Die CDU-Kreisvorsitzende Nicole Razavi fährt im Zusammenhang mit Ausschreitungen linker Gegendemonstranten bei einer Nazidemo schwere Geschütze gegen die Konkurrenz auf. Doch was macht der Mann im Thor-Steinar-Hemd am CDU-Stand?
Göppingen - Grüne und SPD trügen eine Mitschuld an den linksautonomen Ausschreitungen, zu denen es am Rande der Nazidemo in Göppingen Anfang Oktober gekommen ist. Dieser Meinung ist die Göppinger CDU-Kreisvorsitzende und Geislinger Landtagsabgeordnete Nicole Razavi. Die CDU habe „als einzige Partei in Deutschland“ den über lange Jahre gültigen antitotalitären Konsens – gegen rechts und links – nicht aufgekündigt, sagte Razavi laut einer Presseerklärung ihres Kreisverbandes. „SPD und Grüne dagegen rollen antifaschistischen Schlägerbanden den roten Teppich aus, indem sie Kooperationen eingehen und Bündnisse mit linksextremen Gruppierungen schließen.“ Die Vorkommnisse bestärkten die CDU in ihrer Haltung, dass sich der Teufel nicht mit dem Beelzebub austreiben lasse.

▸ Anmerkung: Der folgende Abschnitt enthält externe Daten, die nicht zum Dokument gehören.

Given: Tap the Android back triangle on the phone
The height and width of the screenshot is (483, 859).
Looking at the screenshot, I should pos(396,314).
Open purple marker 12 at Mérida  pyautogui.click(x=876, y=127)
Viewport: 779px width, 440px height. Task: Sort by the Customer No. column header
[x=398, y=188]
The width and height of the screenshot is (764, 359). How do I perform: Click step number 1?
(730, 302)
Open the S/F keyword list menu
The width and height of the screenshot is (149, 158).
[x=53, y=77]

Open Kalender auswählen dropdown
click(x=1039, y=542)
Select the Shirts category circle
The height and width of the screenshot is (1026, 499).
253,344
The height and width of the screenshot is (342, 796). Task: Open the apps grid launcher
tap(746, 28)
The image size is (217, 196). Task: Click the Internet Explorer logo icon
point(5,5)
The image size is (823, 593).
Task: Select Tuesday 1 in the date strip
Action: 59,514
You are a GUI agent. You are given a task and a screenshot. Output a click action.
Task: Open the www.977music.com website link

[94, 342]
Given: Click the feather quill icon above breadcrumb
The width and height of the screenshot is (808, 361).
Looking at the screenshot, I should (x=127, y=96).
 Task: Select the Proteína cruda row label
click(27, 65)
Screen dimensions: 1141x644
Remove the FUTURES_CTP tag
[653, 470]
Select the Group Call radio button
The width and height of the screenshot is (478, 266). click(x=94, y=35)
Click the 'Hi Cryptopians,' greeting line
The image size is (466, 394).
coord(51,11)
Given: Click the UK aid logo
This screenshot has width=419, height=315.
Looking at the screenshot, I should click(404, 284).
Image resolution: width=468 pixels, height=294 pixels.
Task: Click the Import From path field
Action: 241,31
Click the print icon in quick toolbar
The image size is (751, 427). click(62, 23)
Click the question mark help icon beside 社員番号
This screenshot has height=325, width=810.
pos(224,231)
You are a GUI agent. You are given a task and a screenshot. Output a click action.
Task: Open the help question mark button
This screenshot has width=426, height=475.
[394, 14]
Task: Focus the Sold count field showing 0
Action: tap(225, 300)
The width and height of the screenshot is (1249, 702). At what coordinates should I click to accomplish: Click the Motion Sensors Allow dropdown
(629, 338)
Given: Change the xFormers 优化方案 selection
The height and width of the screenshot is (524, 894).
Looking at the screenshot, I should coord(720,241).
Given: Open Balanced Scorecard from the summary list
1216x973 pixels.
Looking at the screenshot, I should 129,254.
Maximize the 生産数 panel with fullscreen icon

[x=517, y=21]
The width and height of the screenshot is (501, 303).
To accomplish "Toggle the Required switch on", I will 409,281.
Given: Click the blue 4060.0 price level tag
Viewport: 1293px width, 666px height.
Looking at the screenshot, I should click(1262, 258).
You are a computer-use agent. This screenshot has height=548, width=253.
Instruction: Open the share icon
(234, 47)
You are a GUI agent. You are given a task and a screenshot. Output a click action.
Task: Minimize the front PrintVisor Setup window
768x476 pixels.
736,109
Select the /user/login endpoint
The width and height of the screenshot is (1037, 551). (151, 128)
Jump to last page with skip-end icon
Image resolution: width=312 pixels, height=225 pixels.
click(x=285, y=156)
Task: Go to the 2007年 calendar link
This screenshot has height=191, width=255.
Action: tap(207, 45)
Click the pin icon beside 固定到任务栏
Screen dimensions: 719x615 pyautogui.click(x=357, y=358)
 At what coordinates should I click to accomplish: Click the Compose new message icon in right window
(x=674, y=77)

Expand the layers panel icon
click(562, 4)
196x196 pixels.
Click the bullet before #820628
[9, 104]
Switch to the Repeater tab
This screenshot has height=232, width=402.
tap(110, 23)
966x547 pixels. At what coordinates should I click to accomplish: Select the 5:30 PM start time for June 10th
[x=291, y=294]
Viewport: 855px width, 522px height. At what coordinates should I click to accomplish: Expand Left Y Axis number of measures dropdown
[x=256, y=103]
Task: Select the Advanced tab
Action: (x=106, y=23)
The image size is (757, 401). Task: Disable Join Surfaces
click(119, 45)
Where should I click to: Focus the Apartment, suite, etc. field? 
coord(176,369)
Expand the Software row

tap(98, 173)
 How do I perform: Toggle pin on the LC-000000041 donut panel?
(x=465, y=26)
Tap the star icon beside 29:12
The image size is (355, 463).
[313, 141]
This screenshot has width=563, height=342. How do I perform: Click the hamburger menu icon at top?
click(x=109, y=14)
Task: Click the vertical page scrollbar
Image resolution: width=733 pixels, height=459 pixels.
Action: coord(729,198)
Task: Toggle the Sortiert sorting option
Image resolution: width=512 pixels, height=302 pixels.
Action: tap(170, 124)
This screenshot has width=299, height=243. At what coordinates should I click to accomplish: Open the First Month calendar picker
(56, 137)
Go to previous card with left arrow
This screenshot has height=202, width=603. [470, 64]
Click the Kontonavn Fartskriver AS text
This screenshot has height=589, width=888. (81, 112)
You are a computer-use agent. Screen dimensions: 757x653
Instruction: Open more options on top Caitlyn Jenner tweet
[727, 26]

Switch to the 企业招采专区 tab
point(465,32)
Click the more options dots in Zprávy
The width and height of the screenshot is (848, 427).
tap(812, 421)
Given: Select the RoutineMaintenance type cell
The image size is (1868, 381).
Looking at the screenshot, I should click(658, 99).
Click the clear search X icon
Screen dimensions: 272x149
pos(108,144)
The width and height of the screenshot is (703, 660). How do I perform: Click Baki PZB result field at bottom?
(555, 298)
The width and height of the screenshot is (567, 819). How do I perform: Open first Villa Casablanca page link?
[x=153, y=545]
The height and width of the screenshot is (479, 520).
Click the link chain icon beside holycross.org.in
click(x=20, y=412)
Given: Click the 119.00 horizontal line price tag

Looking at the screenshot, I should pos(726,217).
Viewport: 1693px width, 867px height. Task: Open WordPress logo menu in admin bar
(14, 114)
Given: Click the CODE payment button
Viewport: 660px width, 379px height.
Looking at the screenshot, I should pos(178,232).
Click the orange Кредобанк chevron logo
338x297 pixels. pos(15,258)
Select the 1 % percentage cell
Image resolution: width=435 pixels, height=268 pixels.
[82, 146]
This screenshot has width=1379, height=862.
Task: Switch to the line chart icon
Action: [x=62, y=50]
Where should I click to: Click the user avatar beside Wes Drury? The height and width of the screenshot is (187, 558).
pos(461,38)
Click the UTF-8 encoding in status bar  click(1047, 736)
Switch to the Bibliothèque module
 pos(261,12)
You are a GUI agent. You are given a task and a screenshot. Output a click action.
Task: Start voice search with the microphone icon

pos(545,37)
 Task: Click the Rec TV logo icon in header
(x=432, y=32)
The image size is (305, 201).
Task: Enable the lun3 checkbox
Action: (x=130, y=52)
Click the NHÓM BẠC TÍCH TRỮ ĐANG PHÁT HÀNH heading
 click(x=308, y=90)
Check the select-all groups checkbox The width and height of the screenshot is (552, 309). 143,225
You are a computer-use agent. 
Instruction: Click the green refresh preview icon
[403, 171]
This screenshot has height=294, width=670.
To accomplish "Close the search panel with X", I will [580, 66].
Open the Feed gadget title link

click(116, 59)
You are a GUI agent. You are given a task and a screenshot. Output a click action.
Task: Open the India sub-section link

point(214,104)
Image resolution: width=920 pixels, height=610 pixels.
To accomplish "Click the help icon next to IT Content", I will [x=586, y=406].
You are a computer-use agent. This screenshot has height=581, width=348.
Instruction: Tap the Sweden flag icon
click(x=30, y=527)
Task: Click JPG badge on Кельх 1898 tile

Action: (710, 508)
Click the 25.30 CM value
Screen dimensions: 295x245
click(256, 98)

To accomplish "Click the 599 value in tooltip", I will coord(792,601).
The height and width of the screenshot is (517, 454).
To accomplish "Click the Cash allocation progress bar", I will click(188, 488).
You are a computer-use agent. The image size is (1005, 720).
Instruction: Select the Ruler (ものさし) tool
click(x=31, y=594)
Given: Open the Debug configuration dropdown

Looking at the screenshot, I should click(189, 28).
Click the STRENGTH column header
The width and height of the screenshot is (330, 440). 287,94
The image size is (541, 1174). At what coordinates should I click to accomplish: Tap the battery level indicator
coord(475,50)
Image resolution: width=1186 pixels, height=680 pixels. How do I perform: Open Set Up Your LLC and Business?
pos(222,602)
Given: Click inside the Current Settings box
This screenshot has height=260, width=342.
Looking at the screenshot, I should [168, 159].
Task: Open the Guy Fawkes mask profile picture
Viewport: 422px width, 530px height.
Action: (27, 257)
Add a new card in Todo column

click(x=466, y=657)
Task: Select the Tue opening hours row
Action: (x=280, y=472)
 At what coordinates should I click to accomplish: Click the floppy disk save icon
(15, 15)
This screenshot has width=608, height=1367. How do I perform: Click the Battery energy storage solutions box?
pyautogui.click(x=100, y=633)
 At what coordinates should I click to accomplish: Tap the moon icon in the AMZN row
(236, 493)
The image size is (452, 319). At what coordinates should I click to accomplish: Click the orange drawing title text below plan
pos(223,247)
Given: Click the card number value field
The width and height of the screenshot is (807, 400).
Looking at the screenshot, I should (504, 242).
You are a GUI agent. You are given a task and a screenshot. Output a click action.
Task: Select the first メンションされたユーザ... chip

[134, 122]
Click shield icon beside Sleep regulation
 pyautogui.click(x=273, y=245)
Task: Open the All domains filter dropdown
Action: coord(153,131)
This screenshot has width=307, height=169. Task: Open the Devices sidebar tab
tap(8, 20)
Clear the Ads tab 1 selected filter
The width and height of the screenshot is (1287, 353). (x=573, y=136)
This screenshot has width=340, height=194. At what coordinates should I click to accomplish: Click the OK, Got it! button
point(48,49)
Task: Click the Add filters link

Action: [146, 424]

Der stellvertretende Kreisvorsitzende der Grünen, Alex Maier, zeigte sich entsetzt. „Dass sich ausgerechnet eine Partei, die nichts gegen den Rechtsextremismus getan hat, ein Urteil erlaubt, ist absolut unverschämt“, sagte Maier, der auch als Sprecher des Bündnisses Kreis Göppingen nazifrei fungiert. Darin arbeiten SPD und Grüne mit der örtlichen Antifa zusammen, allerdings auch mit Migrantengruppen, Gewerkschaften und Kirchen. Der evangelische Dekan Rolf Ulmer trat sogar als Redner bei der Kundgebung des Bündnisses auf. Ob Razavi auch ihm eine Mitschuld gibt, sagte sie nicht. Laut der Polizei ist es erst nach der friedlichen Kundgebung zu Auseinandersetzungen mit rund 500 Linksautonomen gekommen.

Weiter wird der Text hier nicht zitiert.